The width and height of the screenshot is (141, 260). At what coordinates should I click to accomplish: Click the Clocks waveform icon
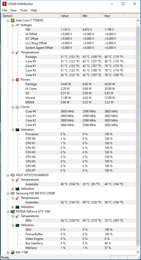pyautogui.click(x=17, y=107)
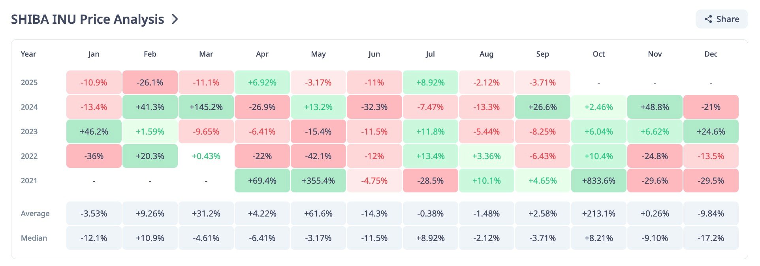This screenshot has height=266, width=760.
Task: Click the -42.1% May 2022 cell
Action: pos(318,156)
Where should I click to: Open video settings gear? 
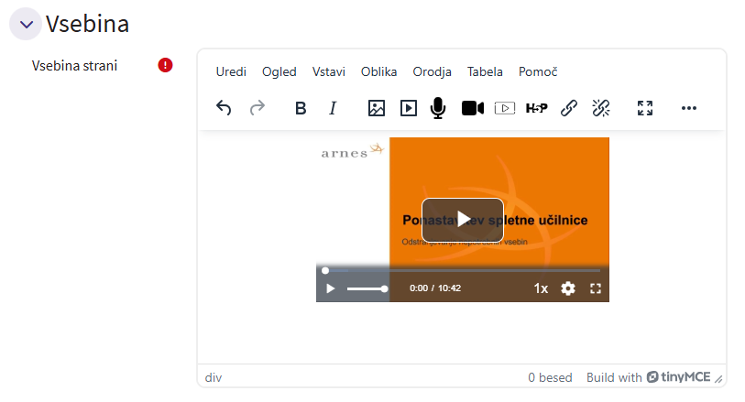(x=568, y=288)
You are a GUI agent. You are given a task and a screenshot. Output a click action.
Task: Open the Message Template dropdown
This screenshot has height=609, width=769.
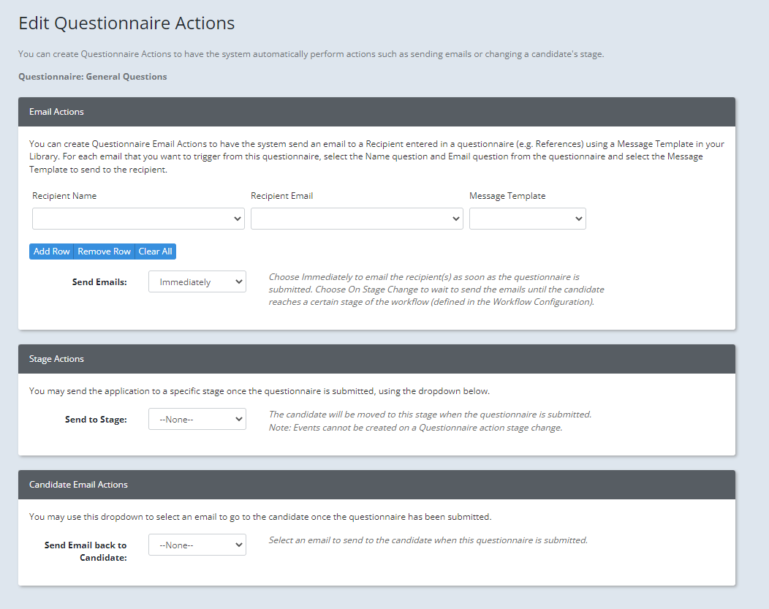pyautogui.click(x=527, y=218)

#### What is required:
Please print all the data above word for word. Pictures should not appear in the copy.

#### Task solution:
The width and height of the screenshot is (141, 260). At what coordinates should I click to accomplish: Click the Clocks waveform icon
pyautogui.click(x=17, y=107)
This screenshot has height=266, width=760.
Task: Click the -42.1% May 2022 cell
Action: pos(318,156)
Where should I click to: Open video settings gear? 
(x=568, y=288)
You are a GUI agent. You are given a task and a screenshot. Output a click action.
Task: Open the Message Template dropdown
This screenshot has height=609, width=769.
pyautogui.click(x=527, y=218)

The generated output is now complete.